Stettler County council had nothing but praise for its staff at its Wednesday, Jan. 13 meeting, who have been hard at work snipping and cutting at its budget for 2016. Staff managed to cut roughly $925,000 off the budget, bringing it into the black for the coming year.
Some of those cuts came through staff being able to find used equipment. One of those purchases, a loader, ended up netting a $100,000 savings through buying used.
After having only the most minor tax increase in 2015, as a result of the new recreation agreement with the Town of Stettler, county residents this year should be ready for a three per cent tax increase, the anticipated amount the budget was built around.
This year’s budget expenditures come in at $33,749,518, with revenues of $28,280,633, giving a net deficit of roughly $5.5 million.However, once amortization is factored in, the deficit turns into a $17,444 surplus, staff explained.
Tim Fox, the County’s CAO, said after the meeting that the government provides a guideline for tax increases and the county works hard to stay well within those guidelines. With this increase, Stettler isn’t at the top or at the bottom of tax rates for counties of similar make-up and size.
Councillors approved the budget as presented, with a minor amendment coming from a modified FCSS budget.
Council moves facility plan to next stage
Despite concerns about the costs of the new county shop and administration facilities on the part of some of the councillors, council voted to move the facility project onto the next stage.
With an aging shop that’s in need of repair and renovation and an administration complex bursting at the seams, the county purchased land last year with an eye toward building new facilities. Plans for the new shop and administration facility are nearing completion, and an outline of anticipated costs was presented.
Councillor Ernie Gendre, who returned to council looking healthy after an undisclosed health emergency prevented him from attending last month, said he had concerns about the variance allowed in the projected costs.
Representatives from Scott Builders, the company chosen by the county to create the plans, explained that until tendering was done, more definitive numbers couldn’t be provided. Tenders could not be put out without council approving the current state of affairs and moving on to the next stage.
The next stage would see the plans be complete — what remains to be complete is the very fine details, the Scott Builders representatives explained — and a request for proposal be put out to the business community to solicit tenders for the various part of the projects.
With Alberta industry taking a hit due to the slowdown of oil projects, now is the perfect time to have this project go to tender, council was told. With so many companies looking for work, tenders will be very competitive.

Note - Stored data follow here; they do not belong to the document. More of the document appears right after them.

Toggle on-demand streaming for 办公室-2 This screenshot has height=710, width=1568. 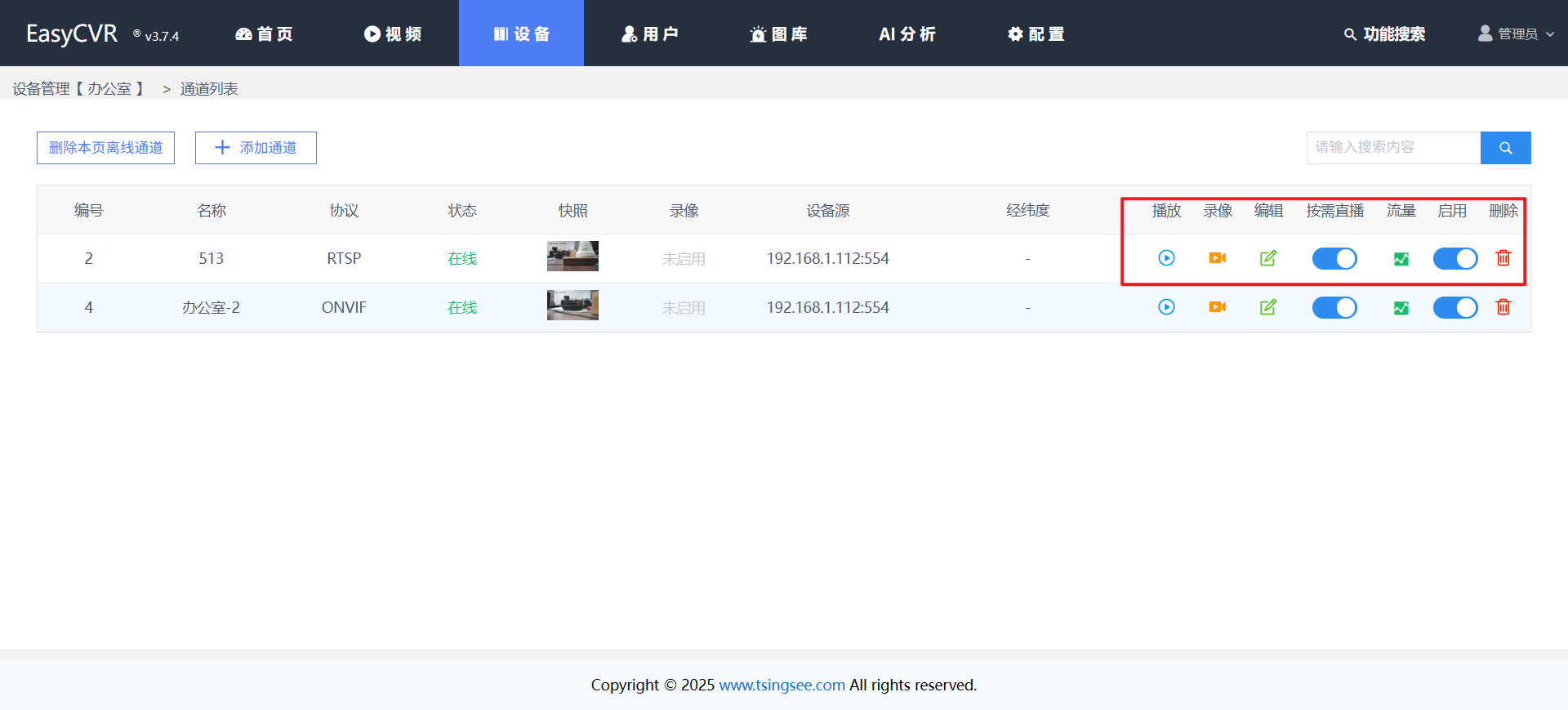1334,308
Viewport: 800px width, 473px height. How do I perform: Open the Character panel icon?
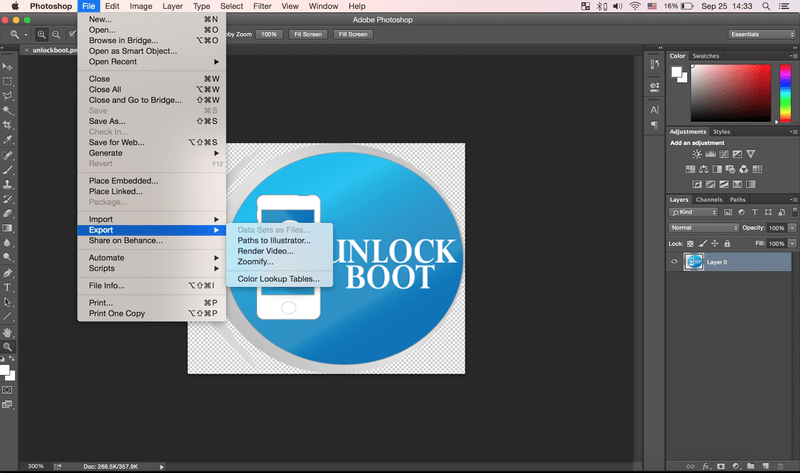[654, 110]

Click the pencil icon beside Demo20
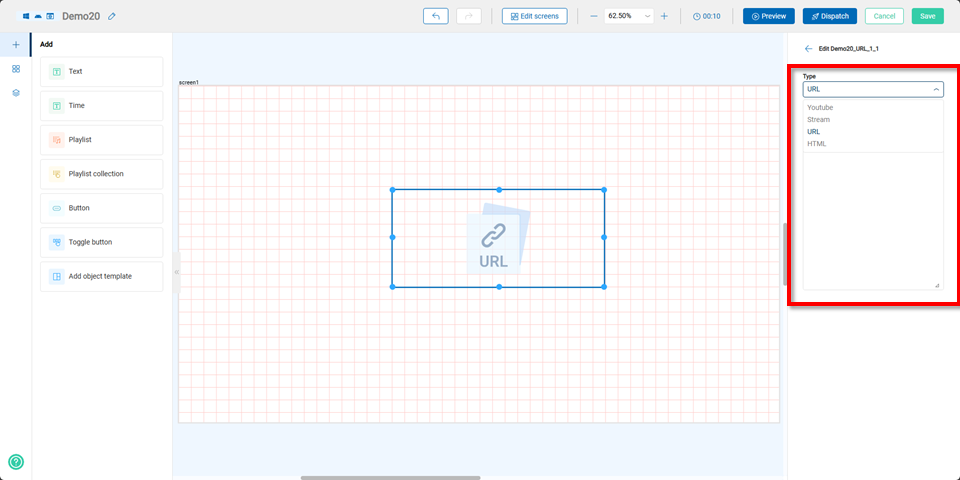[x=112, y=16]
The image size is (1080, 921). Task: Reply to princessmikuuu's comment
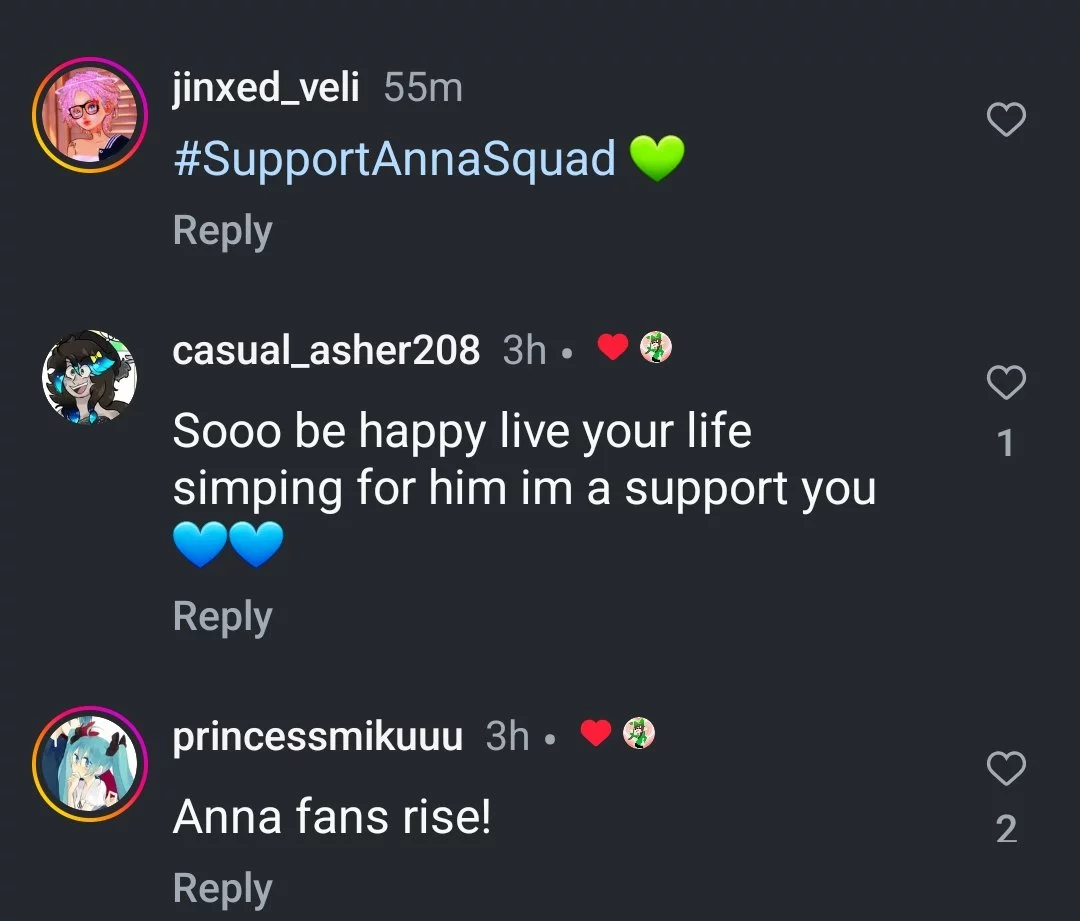click(222, 889)
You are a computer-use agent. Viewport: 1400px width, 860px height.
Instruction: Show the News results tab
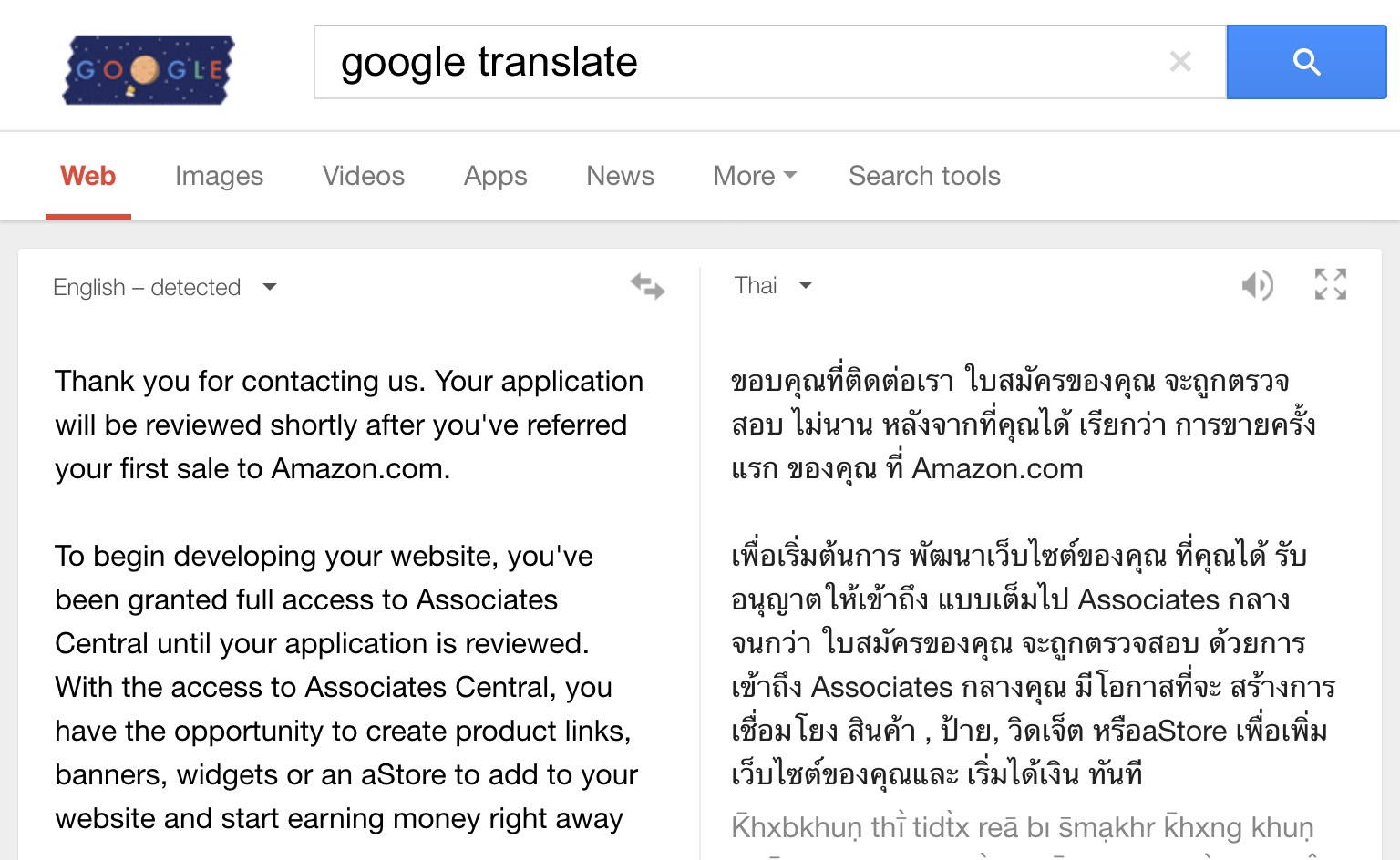[620, 176]

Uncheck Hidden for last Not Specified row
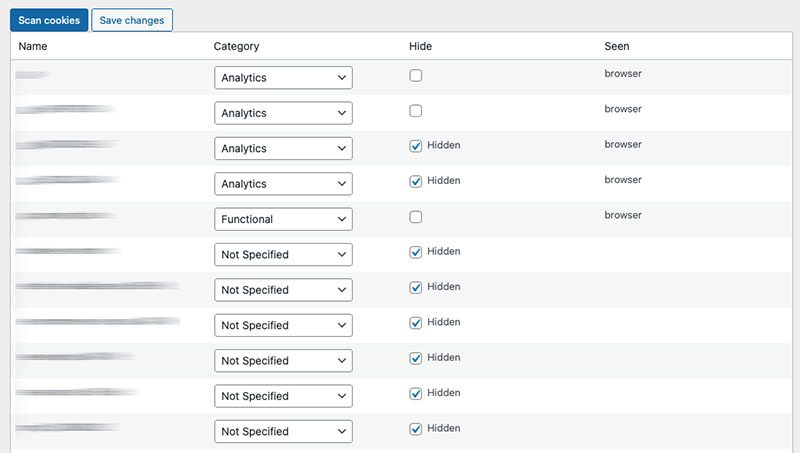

Scott Builders, as the contractor, would review the tenders and make recommendations to council, who would select the winning tenders. Council was also told putting out requests for proposals doesn’t mean that people will be hired. What that will do is give council exact numbers so it can decide whether or not the project will go ahead as a complete project or if the county will build the shop complex now and the rest later.
Council will also have to decide whether or not it will pay for the project completely with a loan, or part with a loan and part using reserves. Over the past decade, the county has built up $9.5 million in reserves.
Due to the importance of the project, each councillor was asked to speak before a vote was held on the matter.
Joe Gendre said he approved going to the next step, as did Ernie Gendre, though both reserved opinions on the following stages.
Les Stulberg said people were “too hung up” on today. Instead, he suggested, council needs to look ahead 50 years from now, and how much it will cost the county to dither now. James Nibourg agreed.
Greggory Jackson noted that the economic situation made it smart to work on the project now, from competitive tenders and competitive loan rates.
The only person not in favour of moving on to the next step was councillor Dave Grover, and at the end of the matter, he was the sole vote against the project moving to the next stage.
Botha asks for help
With the resignation of its CAO, the Village of Botha, currently going through a sustainability review, has had trouble attracting a new CAO to head its office. Thus, the community turned to the county, asking if it would be able to help.
After brief discussion, the county agreed to allow Shawna Benson to step up as CAO, but now that needs to be ratified by Botha’s council.